#### [Document excerpt]
-=-=-=-=-
Wednesday was all about moving from vacation mode to Worldcon mode. Breakfast in my room, working on various computer housekeeping things, then the hike down three floors of stairs with my luggage to check out. By pure coincidence, I got to the Hilton check-in desk just as my roommate arrived from the airport. As expected we couldn't get into the room yet, but after dumping luggage we went over to the convention center to register. I then spent entirely too much time and wandering between venues to get my transit pass for the second half of the week. (In theory, you can add time to the one-week pass, but to do that I'd have had to wait until it was actually expired, so instead I bought a second one-week pass.) I'm probably not getting my money's worth out of the unlimited ride pass, but it's worth it to know I can just hop on and off the tram and not worry about fares.
By then, the room was availble. In getting settled in, I missed the message from my dinner companions (fromankyra and her father) that they were quite ready for food in advance of our scheduled time, so by the time I had the message and joined them they were hanging in a pub with Sara Uckelman. After a bit, we adjourned for a pub with dinner options up by Trinity College (location for reasons that ended up being not relevant) and spent about three hours chatting about linguistics, multilingualism, living in countries not your own, academia, SCA, and all sorts of other things that subsets of us had in common. I distributed presents of the Produce of My Estates and received (as pre-arranged) a box of genuine Turkish lokum in return.
After I got back to the hotel I decided to hang out in the lobby lounge on general principles and was soon joined by Carl Cipra and a friend of his. With the prompt, "So I picked up this book I want to send you--have you ever heard of Anne Lister?" I was off in full geek mode and we chatted about queer history and the difficulties of research for quite some time.
And now here it is: Thursday and the start of the convention. My first panel (Dragons and Debutantes, about Regency fantasy). Since I have a full evening social schedule, don't expect another update until tomorrow. (Whatever "tomorrow" means in the negotiation of timezones between us.)
Last time I was in Dublin, two years ago, I spent a very intensive day in the archaeology museum, taking lots of photos and careful notes on things of interest. This time I simply did a casual walk-through, enjoying the flow of the layout and organization. The individual item labels do well enough, and there are a small number of larger "context" explanations, but it would be great if they could do some mid-level interpretation. For example, when you have a display of textile tools, something the discusses overall use, how the different tools are used for different parts of the process, conjectural explanations of types of artifacts you'd expect as part of that process that are not among the finds for whatever reason. Another thing they do well is talk about the context of how, when, and where objects were found and the effects of prevaling attitudes toward historic artifacts (and toward history itself) on how the material was treated.
I never did bump into the other people I know who were planning to take in the archaeology museum yesterday, but given that it's an experience where you spend a lot of time in hyper-focus on only what's in front of you, that isn't entirely surprising.
-=-=-=-=-
#### [Parts of the exercise]
1 – According to the Worldcon diary, why did the writer buy a second one-week transit pass instead of adding time to the first one?
2 – Put everything in the records from the line containing "Find the location" down to the end of the records into a Markdown table with the columns Number and Record line. Leave out blank lines and pictures.

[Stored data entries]
-=-=-=-=-
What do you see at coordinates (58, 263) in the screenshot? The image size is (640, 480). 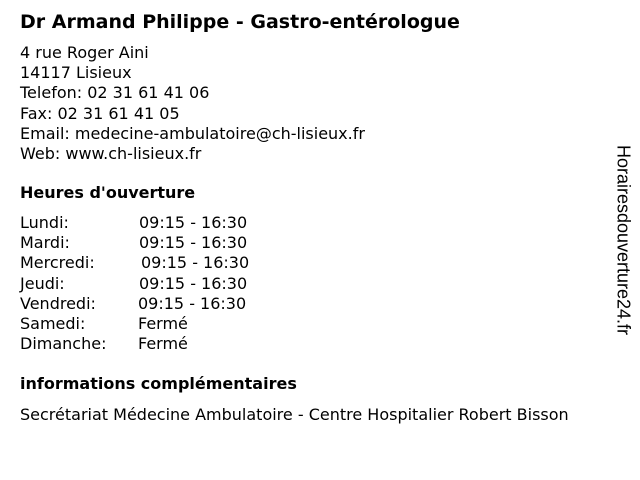 I see `day: Mercredi:` at bounding box center [58, 263].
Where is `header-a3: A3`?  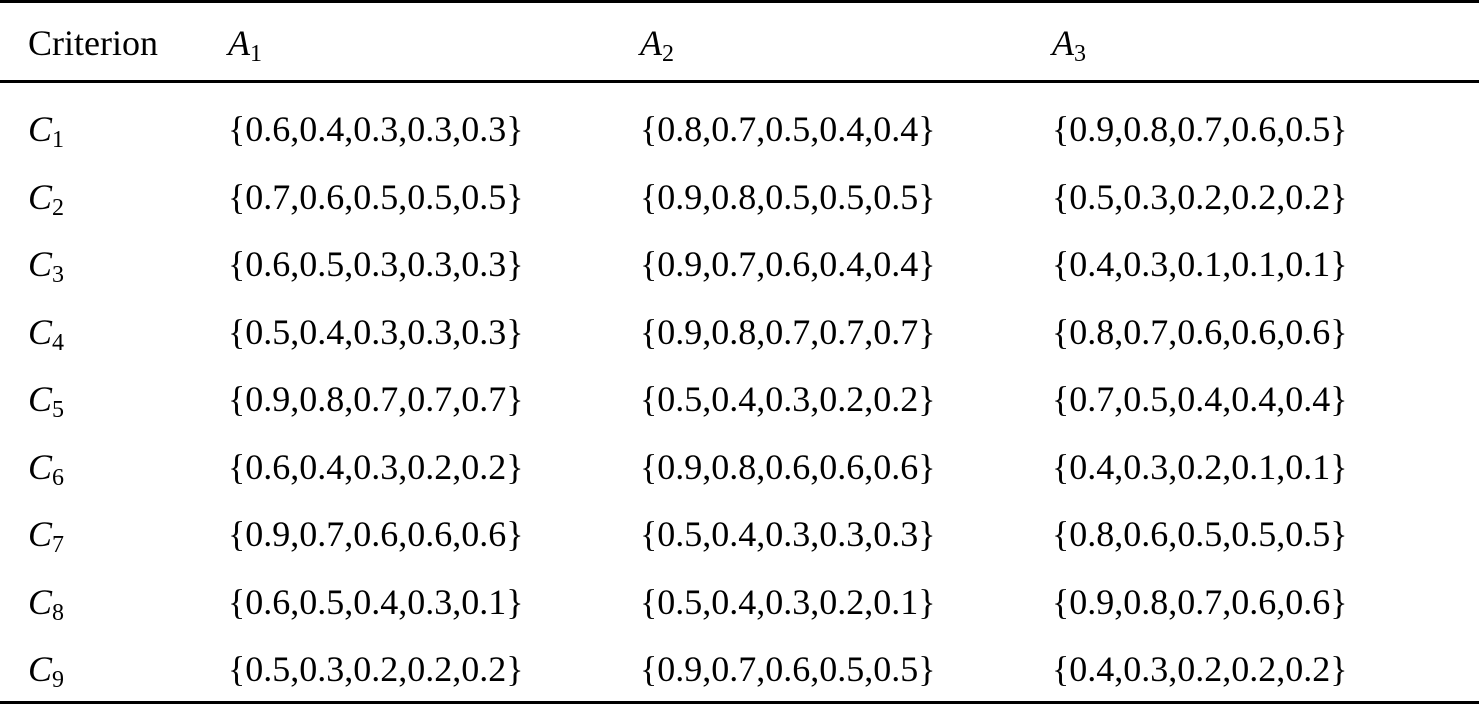 header-a3: A3 is located at coordinates (1069, 45).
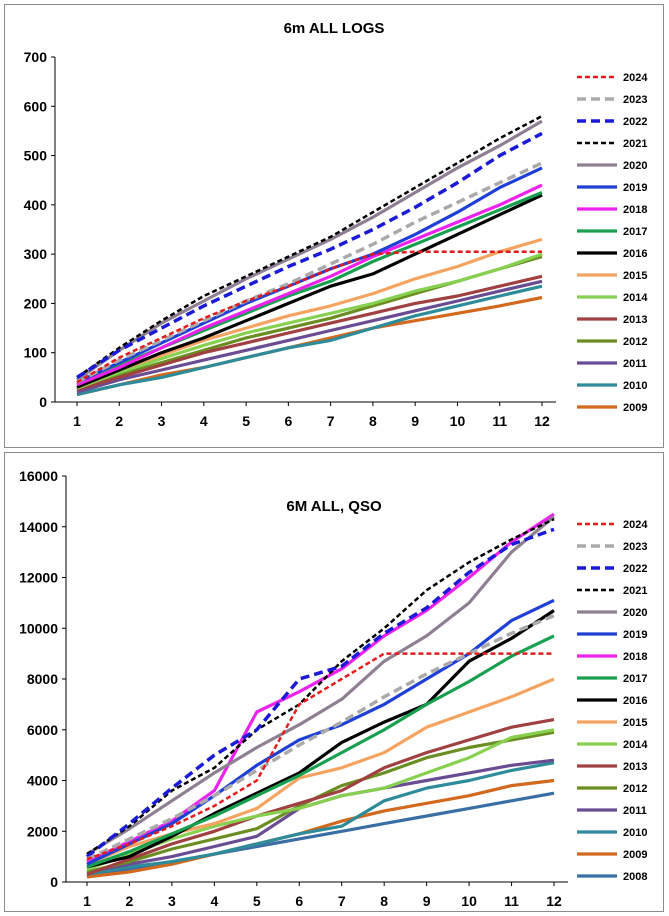 This screenshot has height=916, width=669. Describe the element at coordinates (42, 679) in the screenshot. I see `y-tick-label: 8000` at that location.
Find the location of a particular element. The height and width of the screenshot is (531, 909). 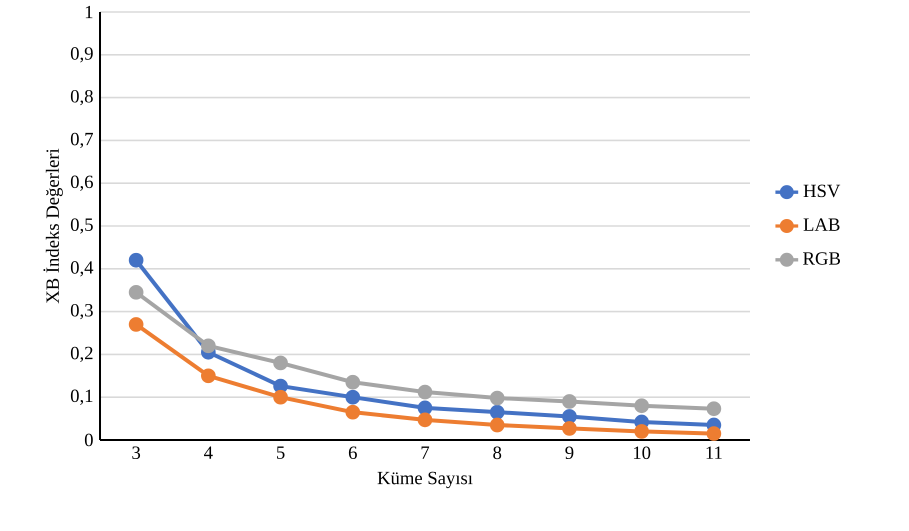

y-tick-label: 0,2 is located at coordinates (81, 354).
-=-=-=-=-
#### [Solutions]
1 – Adding time to the one-week pass would have meant waiting until that pass had actually expired. So the writer bought a second one-week pass.

2 –
| Number | Record line |
|---|---|
| 1 | Find the location of a particular element. The height and width of the screenshot is (531, 909).  |
| 2 | y-tick-label: 0,2 is located at coordinates (81, 354). |